*Exercise prompt*: Below are records; work out how many of their lines hold the string "screenshot" and give that number alone.

*Data*:
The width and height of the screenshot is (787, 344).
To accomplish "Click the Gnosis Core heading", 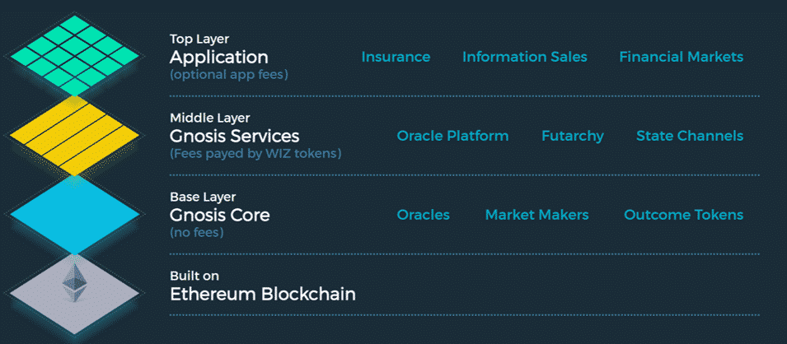I will pos(220,215).
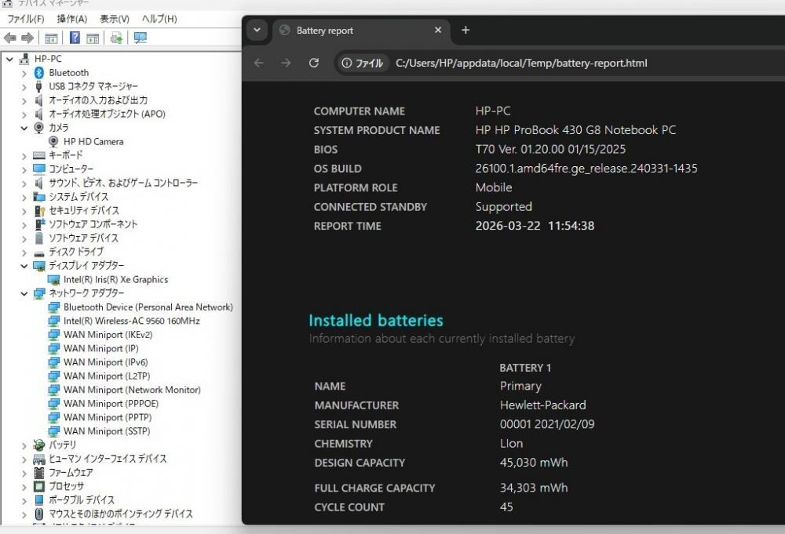Select Intel(R) Iris(R) Xe Graphics device
Image resolution: width=785 pixels, height=534 pixels.
(x=115, y=280)
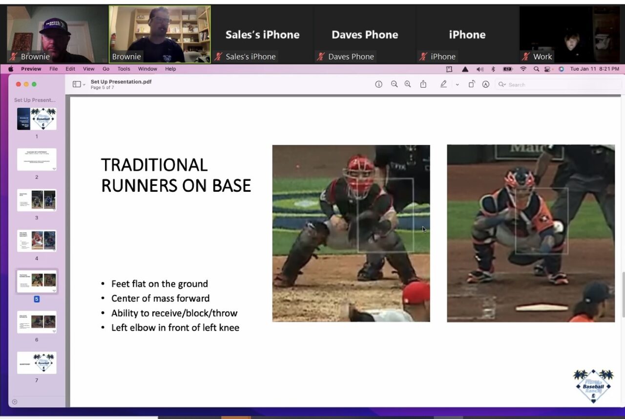Unmute the Work participant
Viewport: 625px width, 419px height.
click(526, 57)
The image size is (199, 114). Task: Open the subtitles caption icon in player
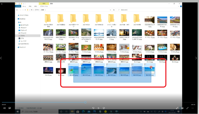(x=10, y=108)
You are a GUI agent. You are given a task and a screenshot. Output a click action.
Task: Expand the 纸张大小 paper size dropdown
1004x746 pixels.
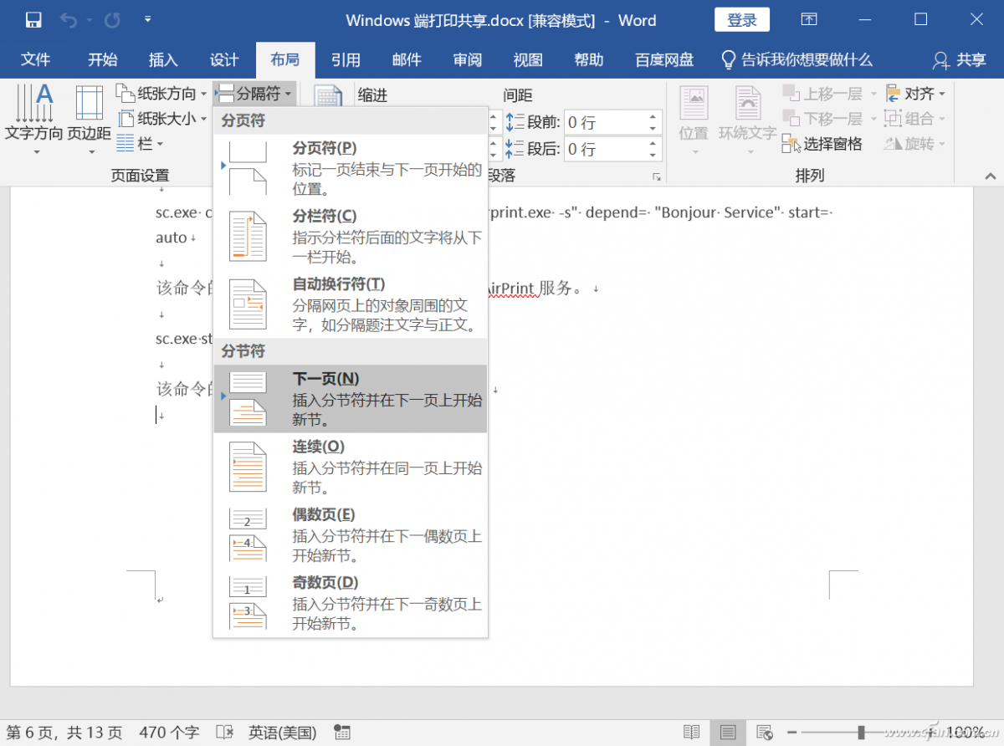(x=161, y=119)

*Your response*: 2